WHAT IS REQUIRED:
The answer must reproduce every record exactly, with all pictures omitted.

• • • •

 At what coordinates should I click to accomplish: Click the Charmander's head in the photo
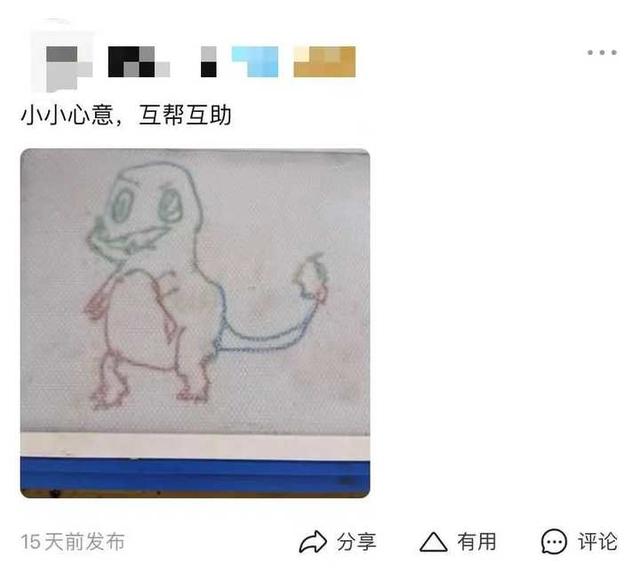click(145, 206)
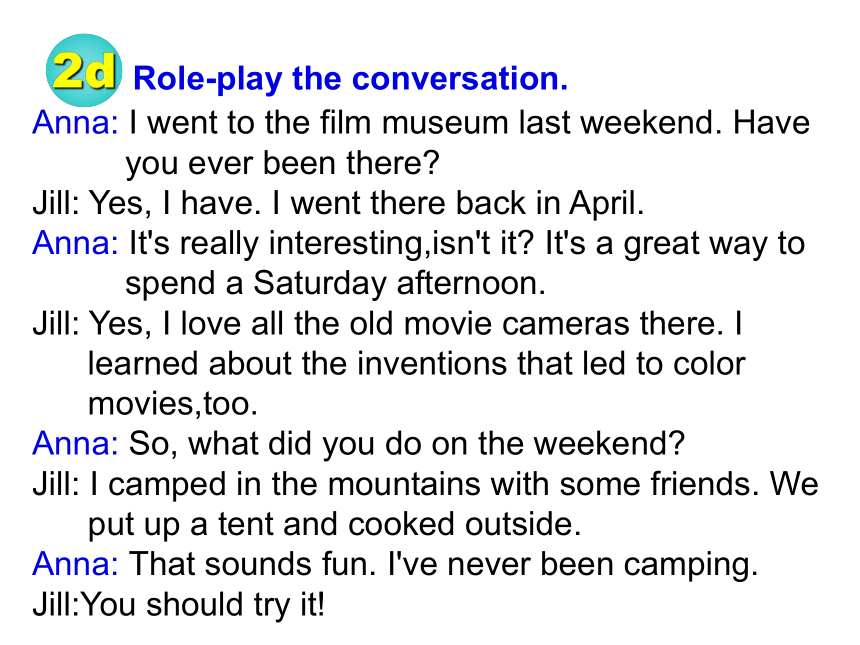Image resolution: width=860 pixels, height=645 pixels.
Task: Click the last blue Anna: speaker label
Action: click(x=75, y=564)
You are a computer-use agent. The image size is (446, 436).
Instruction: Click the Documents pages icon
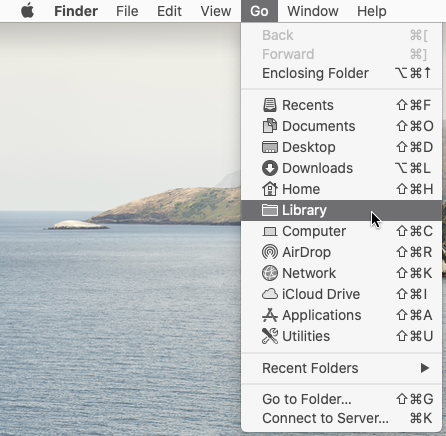coord(270,126)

• • • •

THE ANSWER:
 At what coordinates should I click to accomplish: Click the Charmander's head in the photo
click(145, 206)
Image resolution: width=860 pixels, height=645 pixels.
Task: Click the last blue Anna: speaker label
Action: click(x=75, y=564)
You are a computer-use agent. The image size is (446, 436).
Instruction: Click the Documents pages icon
coord(270,126)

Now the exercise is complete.